## Your goal
Return only the lines starting at the line that contains "Click the recipe" and ending with the final line of the listing; include both endpoints.

## Data to use
▼
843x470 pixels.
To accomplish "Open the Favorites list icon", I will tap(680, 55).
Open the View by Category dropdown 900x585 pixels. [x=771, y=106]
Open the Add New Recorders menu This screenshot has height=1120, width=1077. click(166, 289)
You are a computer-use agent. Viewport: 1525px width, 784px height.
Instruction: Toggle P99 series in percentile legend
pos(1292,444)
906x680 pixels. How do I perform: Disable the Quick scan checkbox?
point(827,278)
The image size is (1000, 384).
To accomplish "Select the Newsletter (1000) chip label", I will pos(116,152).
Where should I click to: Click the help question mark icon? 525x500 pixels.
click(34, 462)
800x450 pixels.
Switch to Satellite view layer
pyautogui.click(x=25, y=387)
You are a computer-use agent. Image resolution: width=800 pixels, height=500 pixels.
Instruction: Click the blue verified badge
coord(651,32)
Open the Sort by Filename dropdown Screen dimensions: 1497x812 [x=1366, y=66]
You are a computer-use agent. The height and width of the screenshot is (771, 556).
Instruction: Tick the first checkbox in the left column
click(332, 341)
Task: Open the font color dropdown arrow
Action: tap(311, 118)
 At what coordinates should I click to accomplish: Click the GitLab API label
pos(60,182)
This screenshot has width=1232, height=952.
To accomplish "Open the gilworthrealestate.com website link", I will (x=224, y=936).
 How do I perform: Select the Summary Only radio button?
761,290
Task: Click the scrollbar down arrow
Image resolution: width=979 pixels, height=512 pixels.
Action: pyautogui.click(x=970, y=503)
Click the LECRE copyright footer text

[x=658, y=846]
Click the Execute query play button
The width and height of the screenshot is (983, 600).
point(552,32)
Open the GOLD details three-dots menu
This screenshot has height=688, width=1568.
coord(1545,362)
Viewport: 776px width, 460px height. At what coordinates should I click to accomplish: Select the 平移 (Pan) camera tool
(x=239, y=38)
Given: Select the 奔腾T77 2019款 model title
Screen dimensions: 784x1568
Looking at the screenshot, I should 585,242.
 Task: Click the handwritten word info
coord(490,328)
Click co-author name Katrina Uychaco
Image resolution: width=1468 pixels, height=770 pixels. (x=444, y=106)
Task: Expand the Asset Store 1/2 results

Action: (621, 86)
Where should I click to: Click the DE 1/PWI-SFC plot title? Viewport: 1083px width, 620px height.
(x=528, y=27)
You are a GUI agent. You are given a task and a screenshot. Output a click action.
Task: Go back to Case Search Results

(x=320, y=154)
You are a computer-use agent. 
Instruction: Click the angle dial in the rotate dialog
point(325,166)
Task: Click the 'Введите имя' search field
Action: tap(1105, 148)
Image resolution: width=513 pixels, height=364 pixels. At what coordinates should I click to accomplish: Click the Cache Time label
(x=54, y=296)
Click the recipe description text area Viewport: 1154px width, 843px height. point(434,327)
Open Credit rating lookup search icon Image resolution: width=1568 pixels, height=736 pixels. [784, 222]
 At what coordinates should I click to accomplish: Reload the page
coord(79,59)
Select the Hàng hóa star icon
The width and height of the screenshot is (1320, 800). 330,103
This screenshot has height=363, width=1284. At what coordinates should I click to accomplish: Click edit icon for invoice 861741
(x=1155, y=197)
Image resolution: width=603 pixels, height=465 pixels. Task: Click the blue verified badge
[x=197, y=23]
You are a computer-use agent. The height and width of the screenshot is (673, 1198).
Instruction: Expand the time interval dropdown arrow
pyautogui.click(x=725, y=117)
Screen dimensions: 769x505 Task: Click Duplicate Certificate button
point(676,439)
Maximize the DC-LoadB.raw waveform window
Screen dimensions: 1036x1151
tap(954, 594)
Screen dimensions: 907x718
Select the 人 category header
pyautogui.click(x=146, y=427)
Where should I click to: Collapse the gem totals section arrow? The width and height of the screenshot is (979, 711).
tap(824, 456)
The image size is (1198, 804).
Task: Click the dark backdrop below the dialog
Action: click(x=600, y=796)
▲
## Written response
Click the recipe description text area Viewport: 1154px width, 843px height. point(434,327)
Open Credit rating lookup search icon Image resolution: width=1568 pixels, height=736 pixels. [784, 222]
 At what coordinates should I click to accomplish: Reload the page
coord(79,59)
Select the Hàng hóa star icon
The width and height of the screenshot is (1320, 800). 330,103
This screenshot has height=363, width=1284. At what coordinates should I click to accomplish: Click edit icon for invoice 861741
(x=1155, y=197)
Image resolution: width=603 pixels, height=465 pixels. Task: Click the blue verified badge
[x=197, y=23]
You are a computer-use agent. The height and width of the screenshot is (673, 1198).
Instruction: Expand the time interval dropdown arrow
pyautogui.click(x=725, y=117)
Screen dimensions: 769x505 Task: Click Duplicate Certificate button
point(676,439)
Maximize the DC-LoadB.raw waveform window
Screen dimensions: 1036x1151
tap(954, 594)
Screen dimensions: 907x718
Select the 人 category header
pyautogui.click(x=146, y=427)
Where should I click to: Collapse the gem totals section arrow? The width and height of the screenshot is (979, 711).
tap(824, 456)
The image size is (1198, 804).
Task: Click the dark backdrop below the dialog
Action: click(x=600, y=796)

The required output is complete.